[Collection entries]

########

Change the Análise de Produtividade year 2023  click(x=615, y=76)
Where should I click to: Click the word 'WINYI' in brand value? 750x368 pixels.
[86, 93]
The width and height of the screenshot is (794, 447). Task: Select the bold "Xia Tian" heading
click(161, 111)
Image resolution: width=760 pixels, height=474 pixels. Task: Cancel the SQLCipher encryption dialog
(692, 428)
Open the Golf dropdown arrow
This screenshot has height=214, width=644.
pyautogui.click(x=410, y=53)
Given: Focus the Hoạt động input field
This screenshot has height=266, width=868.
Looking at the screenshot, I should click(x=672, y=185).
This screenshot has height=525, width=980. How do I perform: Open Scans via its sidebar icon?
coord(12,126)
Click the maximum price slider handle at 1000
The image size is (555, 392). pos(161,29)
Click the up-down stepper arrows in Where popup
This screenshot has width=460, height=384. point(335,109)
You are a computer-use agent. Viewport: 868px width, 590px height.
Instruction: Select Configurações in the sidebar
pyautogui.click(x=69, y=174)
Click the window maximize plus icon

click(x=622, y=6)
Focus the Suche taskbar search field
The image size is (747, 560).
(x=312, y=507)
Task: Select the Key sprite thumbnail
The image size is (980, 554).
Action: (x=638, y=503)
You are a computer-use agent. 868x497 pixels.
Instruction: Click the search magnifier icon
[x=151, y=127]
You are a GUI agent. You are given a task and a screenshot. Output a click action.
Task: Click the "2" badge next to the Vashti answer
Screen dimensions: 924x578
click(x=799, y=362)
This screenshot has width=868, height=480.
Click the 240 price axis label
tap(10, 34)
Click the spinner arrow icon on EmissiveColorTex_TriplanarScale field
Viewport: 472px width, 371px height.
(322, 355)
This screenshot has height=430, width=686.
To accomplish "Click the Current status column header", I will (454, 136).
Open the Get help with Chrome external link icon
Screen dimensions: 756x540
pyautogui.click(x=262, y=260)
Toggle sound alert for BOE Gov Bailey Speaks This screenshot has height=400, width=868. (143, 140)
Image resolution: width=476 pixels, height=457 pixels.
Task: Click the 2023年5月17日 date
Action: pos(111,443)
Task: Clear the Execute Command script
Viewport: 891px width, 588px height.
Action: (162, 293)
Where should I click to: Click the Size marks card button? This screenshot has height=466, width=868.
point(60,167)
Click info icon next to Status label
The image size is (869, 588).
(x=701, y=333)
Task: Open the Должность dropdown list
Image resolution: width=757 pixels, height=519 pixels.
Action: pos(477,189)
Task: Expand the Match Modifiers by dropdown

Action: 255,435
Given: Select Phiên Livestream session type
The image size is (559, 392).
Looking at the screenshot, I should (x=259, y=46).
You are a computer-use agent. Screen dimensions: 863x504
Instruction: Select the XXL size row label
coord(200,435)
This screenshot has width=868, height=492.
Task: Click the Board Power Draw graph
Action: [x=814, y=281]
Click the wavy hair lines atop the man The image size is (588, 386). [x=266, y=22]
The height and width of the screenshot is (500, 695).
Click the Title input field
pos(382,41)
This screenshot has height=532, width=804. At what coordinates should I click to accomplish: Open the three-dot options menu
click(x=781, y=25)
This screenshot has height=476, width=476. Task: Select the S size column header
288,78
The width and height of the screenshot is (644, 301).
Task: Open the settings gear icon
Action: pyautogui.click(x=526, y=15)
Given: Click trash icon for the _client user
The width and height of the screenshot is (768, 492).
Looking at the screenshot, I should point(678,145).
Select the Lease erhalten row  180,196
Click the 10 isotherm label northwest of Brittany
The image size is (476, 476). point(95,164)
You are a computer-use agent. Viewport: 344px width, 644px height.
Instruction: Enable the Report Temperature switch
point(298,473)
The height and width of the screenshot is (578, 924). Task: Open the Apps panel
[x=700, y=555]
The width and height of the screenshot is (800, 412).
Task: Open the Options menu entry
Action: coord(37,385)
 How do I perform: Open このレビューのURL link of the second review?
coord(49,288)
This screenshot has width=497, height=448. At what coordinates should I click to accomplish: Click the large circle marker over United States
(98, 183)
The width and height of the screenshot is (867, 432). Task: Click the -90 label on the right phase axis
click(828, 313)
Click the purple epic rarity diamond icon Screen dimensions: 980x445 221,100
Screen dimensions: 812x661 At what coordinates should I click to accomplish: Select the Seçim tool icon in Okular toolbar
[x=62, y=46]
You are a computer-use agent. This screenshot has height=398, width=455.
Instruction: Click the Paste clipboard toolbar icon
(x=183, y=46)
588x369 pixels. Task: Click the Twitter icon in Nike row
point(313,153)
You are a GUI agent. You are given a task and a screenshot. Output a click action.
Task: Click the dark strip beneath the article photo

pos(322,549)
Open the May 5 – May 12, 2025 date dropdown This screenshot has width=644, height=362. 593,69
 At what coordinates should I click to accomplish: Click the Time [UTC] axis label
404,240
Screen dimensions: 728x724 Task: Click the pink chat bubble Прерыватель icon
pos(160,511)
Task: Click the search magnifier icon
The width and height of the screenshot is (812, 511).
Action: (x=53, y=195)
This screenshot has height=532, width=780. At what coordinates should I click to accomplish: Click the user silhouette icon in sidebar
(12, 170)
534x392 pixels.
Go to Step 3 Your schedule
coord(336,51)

########

Exercise goal » Pick every line of the data that includes the string "agent".

Result for this exercise »
You are a computer-use agent. Viewport: 868px width, 590px height.
You are a computer-use agent. 868x497 pixels.
You are a GUI agent. You are given a task and a screenshot. Output a click action.
You are a computer-use agent. Screen dimensions: 863x504
You are a computer-use agent. Viewport: 344px width, 644px height.
You are a computer-use agent. This screenshot has height=398, width=455.
You are a GUI agent. You are given a task and a screenshot. Output a click action.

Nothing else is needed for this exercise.